What you are asked to do: Copy all of the material below, switching every occurrence of "icon" to "button" and leaving everything else unchanged.

##########

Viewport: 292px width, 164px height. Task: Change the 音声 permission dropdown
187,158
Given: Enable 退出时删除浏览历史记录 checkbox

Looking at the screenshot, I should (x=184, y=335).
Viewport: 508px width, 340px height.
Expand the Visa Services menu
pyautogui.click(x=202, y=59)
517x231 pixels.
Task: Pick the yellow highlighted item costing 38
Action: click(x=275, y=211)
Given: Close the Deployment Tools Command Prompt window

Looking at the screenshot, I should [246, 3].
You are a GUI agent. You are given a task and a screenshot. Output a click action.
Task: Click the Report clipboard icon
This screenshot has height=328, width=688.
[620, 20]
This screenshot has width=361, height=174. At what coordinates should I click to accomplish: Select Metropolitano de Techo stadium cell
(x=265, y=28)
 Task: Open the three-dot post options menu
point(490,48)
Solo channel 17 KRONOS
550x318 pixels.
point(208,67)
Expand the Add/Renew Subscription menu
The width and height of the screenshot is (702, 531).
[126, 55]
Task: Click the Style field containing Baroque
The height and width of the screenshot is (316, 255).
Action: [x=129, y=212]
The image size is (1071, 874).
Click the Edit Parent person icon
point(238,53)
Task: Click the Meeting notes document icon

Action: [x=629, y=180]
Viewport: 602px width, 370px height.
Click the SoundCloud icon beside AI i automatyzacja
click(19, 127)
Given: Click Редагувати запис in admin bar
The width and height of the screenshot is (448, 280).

##########

Complete answer:
Viewport: 292px width, 164px height. Task: Change the 音声 permission dropdown
187,158
Given: Enable 退出时删除浏览历史记录 checkbox

Looking at the screenshot, I should (x=184, y=335).
Viewport: 508px width, 340px height.
Expand the Visa Services menu
pyautogui.click(x=202, y=59)
517x231 pixels.
Task: Pick the yellow highlighted item costing 38
Action: click(x=275, y=211)
Given: Close the Deployment Tools Command Prompt window

Looking at the screenshot, I should [246, 3].
You are a GUI agent. You are given a task and a screenshot. Output a click action.
Task: Click the Report clipboard button
This screenshot has height=328, width=688.
[620, 20]
This screenshot has width=361, height=174. At what coordinates should I click to accomplish: Select Metropolitano de Techo stadium cell
(x=265, y=28)
 Task: Open the three-dot post options menu
point(490,48)
Solo channel 17 KRONOS
550x318 pixels.
point(208,67)
Expand the Add/Renew Subscription menu
The width and height of the screenshot is (702, 531).
[126, 55]
Task: Click the Style field containing Baroque
The height and width of the screenshot is (316, 255).
Action: [x=129, y=212]
The image size is (1071, 874).
Click the Edit Parent person button
point(238,53)
Task: Click the Meeting notes document button

Action: [x=629, y=180]
Viewport: 602px width, 370px height.
Click the SoundCloud button beside AI i automatyzacja
click(19, 127)
Given: Click Редагувати запис in admin bar
The width and height of the screenshot is (448, 280).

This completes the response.